By Basil Katz
NEW YORK (Reuters) - A U.S. judge on Tuesday cleared the way for a trial against a former Guantanamo Bay prisoner by rejecting arguments that his five years of detention by American authorities before entering civilian courts had violated his right to a speedy trial.
Ahmed Khalfan Ghailani, a Tanzanian, is charged with conspiring in the 1998 bombings of U.S. embassies in Tanzania and Kenya that killed 224 people.
Prosecutors say he worked as a bodyguard for Osama bin Laden, mastermind of the September 11, 2001 aerial attacks on the United States, and as a document forger.
He is the only detainee so far to be transferred to the United States from the U.S. military prison at Guantanamo Bay, Cuba, for trial in a civilian court.
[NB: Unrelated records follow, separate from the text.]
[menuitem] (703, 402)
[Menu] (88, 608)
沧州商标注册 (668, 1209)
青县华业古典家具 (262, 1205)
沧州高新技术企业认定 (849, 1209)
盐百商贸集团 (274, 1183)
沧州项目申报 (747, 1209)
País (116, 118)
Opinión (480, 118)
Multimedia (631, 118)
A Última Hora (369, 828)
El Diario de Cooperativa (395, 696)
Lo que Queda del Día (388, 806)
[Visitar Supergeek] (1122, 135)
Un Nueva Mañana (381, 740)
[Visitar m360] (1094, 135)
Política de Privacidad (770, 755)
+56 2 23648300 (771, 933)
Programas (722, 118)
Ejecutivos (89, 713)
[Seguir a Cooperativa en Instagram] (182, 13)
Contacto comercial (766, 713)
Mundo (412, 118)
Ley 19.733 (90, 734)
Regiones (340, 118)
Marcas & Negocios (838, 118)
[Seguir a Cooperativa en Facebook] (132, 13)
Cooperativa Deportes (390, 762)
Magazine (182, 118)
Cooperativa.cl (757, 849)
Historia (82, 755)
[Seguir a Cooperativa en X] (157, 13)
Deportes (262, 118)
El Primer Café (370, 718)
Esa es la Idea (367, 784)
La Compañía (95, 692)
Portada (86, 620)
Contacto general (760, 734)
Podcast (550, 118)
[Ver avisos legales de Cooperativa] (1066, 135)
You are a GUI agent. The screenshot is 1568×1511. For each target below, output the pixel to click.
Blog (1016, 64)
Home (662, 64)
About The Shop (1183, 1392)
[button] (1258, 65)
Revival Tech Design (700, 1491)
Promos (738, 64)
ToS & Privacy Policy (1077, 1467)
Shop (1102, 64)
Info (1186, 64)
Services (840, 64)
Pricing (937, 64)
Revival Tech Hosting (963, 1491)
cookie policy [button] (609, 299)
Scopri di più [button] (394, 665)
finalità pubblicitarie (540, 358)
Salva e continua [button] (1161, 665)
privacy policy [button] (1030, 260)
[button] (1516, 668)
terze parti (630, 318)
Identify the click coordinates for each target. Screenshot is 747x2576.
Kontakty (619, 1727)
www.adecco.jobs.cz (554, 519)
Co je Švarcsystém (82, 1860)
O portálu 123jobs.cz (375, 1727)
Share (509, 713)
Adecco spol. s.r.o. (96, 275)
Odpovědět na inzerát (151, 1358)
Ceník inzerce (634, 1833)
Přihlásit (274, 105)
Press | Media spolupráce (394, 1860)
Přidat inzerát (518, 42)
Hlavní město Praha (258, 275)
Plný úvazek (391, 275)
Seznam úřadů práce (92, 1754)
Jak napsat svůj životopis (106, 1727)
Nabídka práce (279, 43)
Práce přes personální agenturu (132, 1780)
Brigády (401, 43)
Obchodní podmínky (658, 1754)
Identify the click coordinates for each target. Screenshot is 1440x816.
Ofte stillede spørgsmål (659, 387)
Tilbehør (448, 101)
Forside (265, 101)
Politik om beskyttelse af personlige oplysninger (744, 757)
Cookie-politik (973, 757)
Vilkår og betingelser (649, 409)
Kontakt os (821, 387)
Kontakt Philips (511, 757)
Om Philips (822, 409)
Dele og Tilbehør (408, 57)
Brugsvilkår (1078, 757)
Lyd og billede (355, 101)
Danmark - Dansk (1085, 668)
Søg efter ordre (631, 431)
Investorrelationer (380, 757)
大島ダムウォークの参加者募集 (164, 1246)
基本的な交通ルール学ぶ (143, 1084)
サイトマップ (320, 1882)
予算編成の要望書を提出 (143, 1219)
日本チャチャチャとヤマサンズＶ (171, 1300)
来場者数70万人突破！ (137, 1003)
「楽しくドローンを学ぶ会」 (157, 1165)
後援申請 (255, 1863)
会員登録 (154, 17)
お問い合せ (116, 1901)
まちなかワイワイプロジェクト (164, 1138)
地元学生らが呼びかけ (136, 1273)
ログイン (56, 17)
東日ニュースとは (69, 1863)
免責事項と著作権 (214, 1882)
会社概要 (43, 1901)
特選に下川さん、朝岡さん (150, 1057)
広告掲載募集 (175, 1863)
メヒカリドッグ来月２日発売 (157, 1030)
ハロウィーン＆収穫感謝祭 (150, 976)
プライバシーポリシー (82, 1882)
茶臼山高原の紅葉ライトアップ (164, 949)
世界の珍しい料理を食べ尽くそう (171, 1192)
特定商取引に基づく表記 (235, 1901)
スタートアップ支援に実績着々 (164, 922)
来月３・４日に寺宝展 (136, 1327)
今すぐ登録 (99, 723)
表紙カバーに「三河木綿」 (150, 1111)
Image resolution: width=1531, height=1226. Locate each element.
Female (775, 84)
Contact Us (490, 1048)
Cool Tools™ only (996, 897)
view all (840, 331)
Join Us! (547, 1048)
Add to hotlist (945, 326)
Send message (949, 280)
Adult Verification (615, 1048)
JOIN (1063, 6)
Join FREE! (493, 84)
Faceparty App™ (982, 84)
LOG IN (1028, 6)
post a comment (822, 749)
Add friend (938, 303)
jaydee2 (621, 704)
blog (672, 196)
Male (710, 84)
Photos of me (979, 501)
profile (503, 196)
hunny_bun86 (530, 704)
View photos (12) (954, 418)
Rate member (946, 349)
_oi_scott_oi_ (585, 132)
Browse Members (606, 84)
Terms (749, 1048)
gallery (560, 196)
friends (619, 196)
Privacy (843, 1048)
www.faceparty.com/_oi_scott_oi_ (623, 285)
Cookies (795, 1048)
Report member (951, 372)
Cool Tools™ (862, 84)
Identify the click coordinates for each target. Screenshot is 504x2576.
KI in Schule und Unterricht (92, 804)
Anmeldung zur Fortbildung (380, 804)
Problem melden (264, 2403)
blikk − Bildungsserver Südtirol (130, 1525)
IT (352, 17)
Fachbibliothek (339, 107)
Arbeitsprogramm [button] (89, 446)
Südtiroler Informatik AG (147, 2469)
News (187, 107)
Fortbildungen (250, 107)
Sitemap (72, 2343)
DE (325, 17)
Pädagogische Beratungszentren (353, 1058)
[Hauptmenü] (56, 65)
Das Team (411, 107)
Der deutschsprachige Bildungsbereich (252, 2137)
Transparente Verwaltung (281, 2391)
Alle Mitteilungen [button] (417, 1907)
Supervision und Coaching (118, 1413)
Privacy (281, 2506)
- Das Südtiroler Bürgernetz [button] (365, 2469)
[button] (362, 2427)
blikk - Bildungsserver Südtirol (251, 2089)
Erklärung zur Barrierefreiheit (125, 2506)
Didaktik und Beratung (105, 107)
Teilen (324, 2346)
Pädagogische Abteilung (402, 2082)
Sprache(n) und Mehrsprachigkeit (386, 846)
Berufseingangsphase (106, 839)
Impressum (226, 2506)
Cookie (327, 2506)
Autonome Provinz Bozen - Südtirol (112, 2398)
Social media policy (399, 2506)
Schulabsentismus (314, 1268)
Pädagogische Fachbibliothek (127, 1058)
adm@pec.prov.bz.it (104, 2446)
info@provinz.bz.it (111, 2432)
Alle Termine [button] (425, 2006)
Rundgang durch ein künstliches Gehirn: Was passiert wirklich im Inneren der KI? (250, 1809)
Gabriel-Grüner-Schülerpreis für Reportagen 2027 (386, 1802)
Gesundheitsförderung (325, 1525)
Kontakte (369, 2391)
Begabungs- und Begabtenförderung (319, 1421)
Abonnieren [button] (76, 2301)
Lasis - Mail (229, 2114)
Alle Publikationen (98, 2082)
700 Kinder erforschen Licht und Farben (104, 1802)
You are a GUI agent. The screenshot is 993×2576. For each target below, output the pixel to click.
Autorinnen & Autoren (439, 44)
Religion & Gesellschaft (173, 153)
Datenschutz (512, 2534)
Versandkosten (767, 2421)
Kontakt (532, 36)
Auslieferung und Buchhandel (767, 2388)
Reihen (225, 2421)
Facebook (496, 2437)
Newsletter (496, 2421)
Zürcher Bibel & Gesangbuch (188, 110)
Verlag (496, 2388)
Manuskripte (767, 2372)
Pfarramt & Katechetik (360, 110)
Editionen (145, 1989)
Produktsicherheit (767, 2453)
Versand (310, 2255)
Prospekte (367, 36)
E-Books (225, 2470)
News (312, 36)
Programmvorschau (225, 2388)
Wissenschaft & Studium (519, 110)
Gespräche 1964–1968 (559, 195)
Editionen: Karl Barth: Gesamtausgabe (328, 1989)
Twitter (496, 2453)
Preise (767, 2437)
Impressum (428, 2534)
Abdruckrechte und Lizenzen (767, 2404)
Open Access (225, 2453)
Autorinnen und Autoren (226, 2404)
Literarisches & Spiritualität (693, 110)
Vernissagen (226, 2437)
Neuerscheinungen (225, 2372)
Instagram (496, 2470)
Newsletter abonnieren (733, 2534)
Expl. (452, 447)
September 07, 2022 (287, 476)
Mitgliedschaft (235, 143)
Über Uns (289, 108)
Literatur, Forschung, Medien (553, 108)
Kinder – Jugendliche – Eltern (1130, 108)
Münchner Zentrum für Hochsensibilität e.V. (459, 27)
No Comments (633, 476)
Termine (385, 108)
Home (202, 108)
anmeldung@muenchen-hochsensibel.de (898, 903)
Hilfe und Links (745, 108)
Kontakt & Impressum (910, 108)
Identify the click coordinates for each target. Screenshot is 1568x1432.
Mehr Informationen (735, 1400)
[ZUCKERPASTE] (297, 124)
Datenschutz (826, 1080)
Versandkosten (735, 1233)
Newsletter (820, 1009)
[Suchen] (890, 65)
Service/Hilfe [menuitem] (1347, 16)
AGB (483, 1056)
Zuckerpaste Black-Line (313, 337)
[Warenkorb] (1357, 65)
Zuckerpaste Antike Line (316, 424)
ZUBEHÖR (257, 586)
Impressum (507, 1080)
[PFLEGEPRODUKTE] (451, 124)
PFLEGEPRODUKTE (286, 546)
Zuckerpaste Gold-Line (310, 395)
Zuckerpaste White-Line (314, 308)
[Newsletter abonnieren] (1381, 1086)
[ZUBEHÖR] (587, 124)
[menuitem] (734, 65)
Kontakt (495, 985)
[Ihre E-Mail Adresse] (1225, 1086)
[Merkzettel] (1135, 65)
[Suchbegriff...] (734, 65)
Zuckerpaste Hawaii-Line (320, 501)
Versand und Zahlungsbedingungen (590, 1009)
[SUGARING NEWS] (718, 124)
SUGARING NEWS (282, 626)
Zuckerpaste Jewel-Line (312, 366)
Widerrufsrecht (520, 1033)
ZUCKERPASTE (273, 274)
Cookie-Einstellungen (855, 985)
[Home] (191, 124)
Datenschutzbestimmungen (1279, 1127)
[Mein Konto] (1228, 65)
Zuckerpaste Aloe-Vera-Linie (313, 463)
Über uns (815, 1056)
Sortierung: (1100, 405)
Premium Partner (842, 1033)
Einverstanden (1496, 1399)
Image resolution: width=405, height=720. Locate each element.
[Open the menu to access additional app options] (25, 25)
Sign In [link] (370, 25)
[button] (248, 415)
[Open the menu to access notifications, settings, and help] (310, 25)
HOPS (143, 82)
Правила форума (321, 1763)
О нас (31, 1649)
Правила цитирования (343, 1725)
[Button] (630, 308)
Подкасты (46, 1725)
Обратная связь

His lawyers had argued that two years in CIA custody and three more at Guantanamo kept Ghailani from standing trial for far too long, violating his constitutional right to a speedy trial. They wanted the indictment dismissed.
U.S. District Court Judge Lewis Kaplan, however, said in the 48-page ruling the CIA detention time was justified by national security considerations, and officials have said Ghailani provided valuable intelligence under interrogation.
The judge also ruled Ghailani's ensuing stint at Guantanamo from September 2006 to June 2009 was not a violation of his rights because he was then considered an enemy combatant, a status carrying fewer defendant rights.
Kaplan said the U.S. government had wanted Ghailani to be prosecuted by a military commission but later changed course and decided to pursue the case in civilian court.
He was then pressed with civilian criminal charges and taken to a Manhattan detention center to await trial.
"There is no evidence that the government ever acted in bad faith to gain a tactical advantage over or to prejudice Ghailani with respect to his defense of this indictment," Kaplan said.
Lawyers representing Ghailani declined to comment.
He was captured in July 2004, court documents said, and detained by the CIA at a secret location.
Ghailani's lawyers have argued he was subjected to "enhanced" interrogation techniques by the CIA, which amount to being tortured, they said, and which left him with permanent emotional scarring.
His trial is due to begin in Manhattan federal court on September 27. He has pleaded not guilty and faces life in prison if convicted.